In the article, Jeanette suggests that we take a leaf out of the book of the organisers of the growing worldwide movement Occupy by reclaiming Valentine’s Day from its increasing commercialised and money-driven purposes and instead remember the reason behind it: love in all its forms, something that is not a commodity but instead an ‘alternative currency’ for everyone to enjoy.
This is the day to recognise love in every shape and size and disguise. Known love, new love, love’s ghosts, love’s hopes. Loss is here too, and the spaces in between love.
Reclaiming love is the best thing we can do. Love has been squatted for too long by those false cupids with their “for sale” signs. It’s not a coincidence that Venus is the goddess of love and money. Or that her fat friend with the arrows lends his name to desire of both kinds. Cupidity is the all-consuming longing for riches. Love and money are both an exchange.
Wise words indeed – and we’d also point out that reading is the perfect exchange, of love, friendship, community, so why not read something lovely with someone you love this Valentine’s Day?
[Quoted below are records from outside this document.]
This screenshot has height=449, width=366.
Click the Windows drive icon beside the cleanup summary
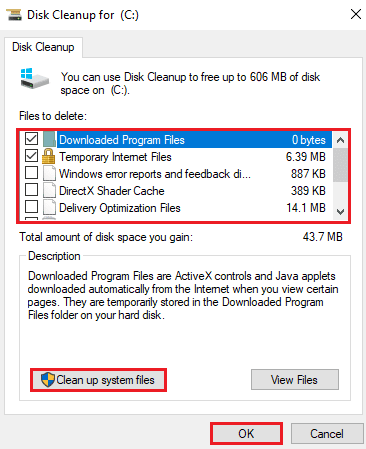pyautogui.click(x=35, y=79)

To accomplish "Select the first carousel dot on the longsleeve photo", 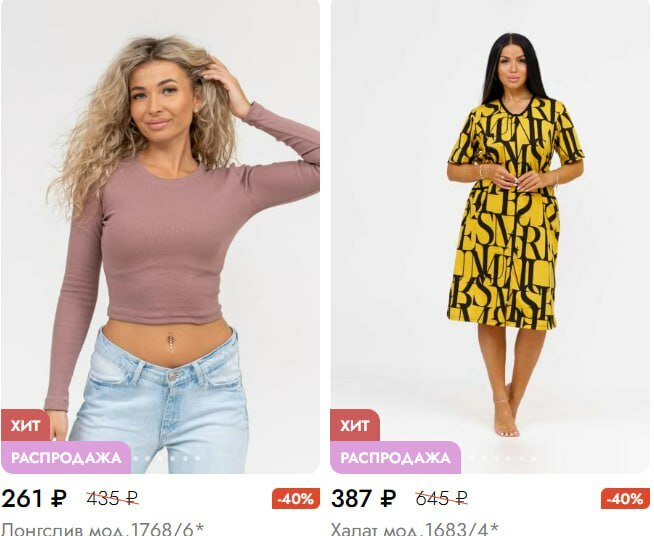I will click(135, 458).
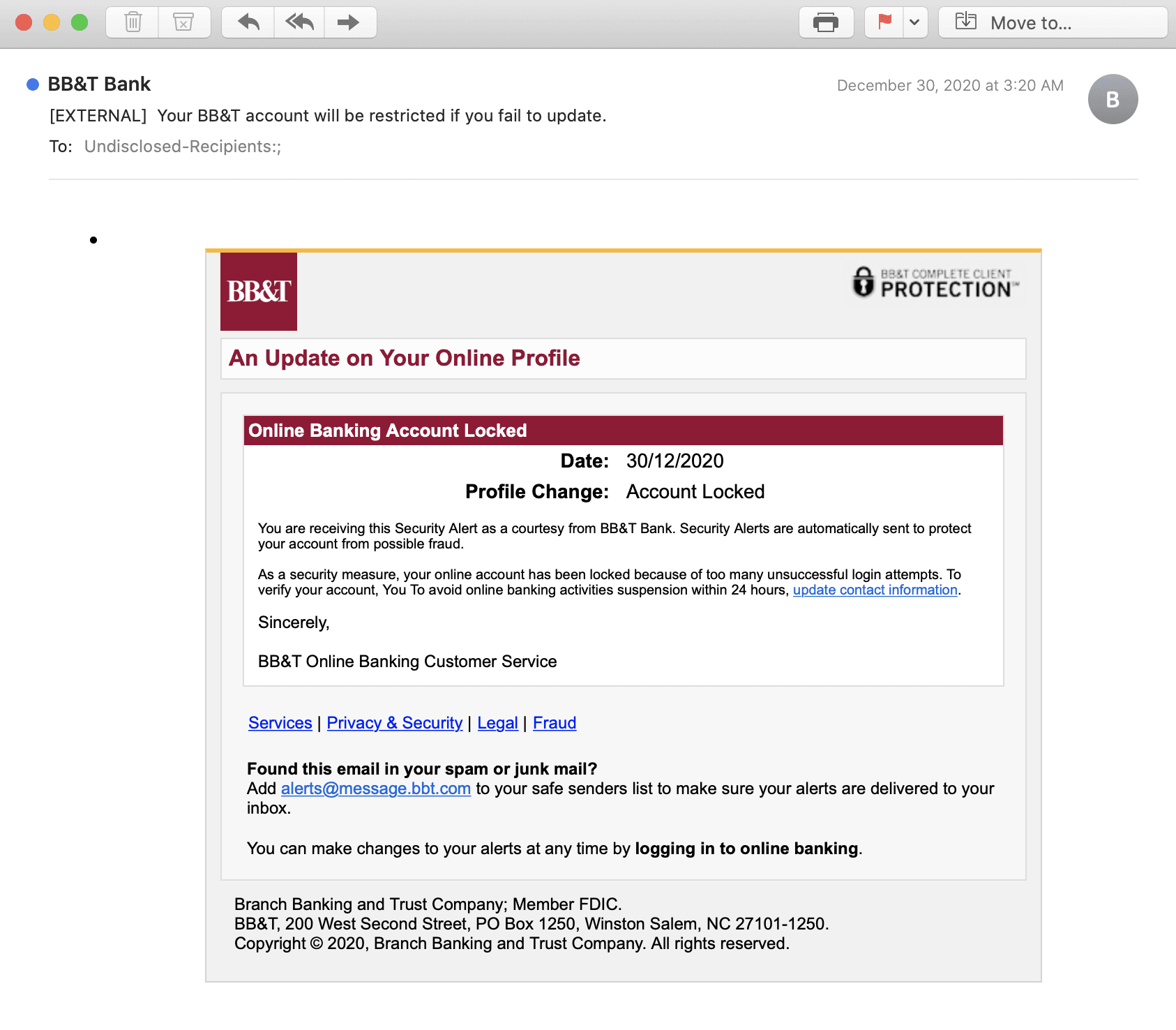Toggle the blue unread dot indicator
Image resolution: width=1176 pixels, height=1030 pixels.
[32, 84]
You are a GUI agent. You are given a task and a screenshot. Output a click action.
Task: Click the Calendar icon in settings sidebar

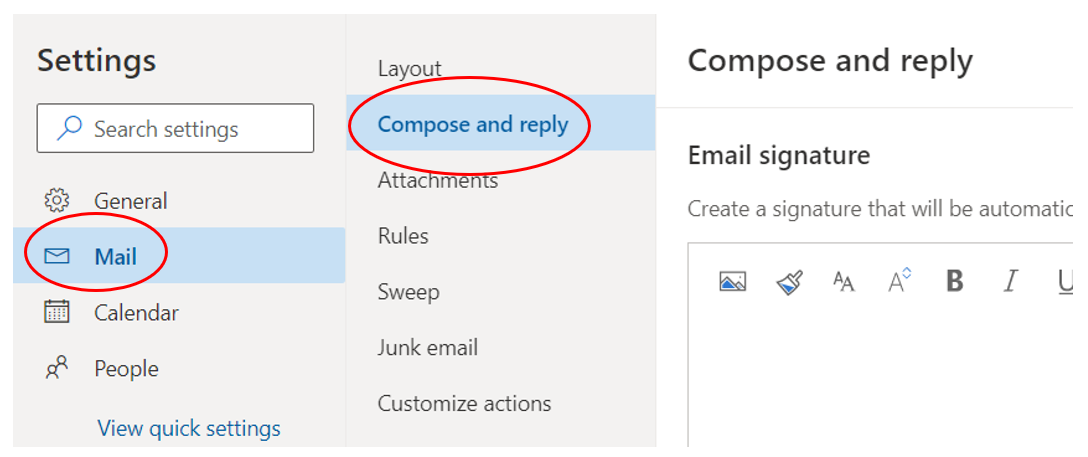point(57,312)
We could think of few better ways to reclaim love for its original purposes.
Jeanette will be appearing with director of The Reader Organisation Jane Davis at an event at this year’s LSE Space for Thought Literary Festival at the London School of Economics and Political Science on Wednesday 29th February 2012, 4.30-6pm. ‘The Medicine Chest of the Soul: Arts and Health’ will explore the substantial role the arts can play in improving health and wellbeing, especially the healing power of literature.
Director of the Rayne Foundation Tim Joss will be chairing the discussion and alongside contributions from Jane and Jeanette, other featured speakers are David McDaid, LSE senior research fellow in Health and Social Care and Margaret Perkins, research officer within the Personal Social Services Research Unit at LSE.
The event is part of the 4th annual Space for Thought Festival, this year with the theme of ‘Relating Cultures’. The festival runs from Wednesday 29th February-Saturday 3rd March and has a very varied programme featuring a range of star speakers including London Penny Readings guest AS Byatt, Claire Tomalin and Michael Rosen.
‘The Medicine Chest of the Soul: Arts and Health’ event is now fully booked, but check the LSE website for details on possible returns or changes or consider going to the venue on the day in case of last-minute empty seats.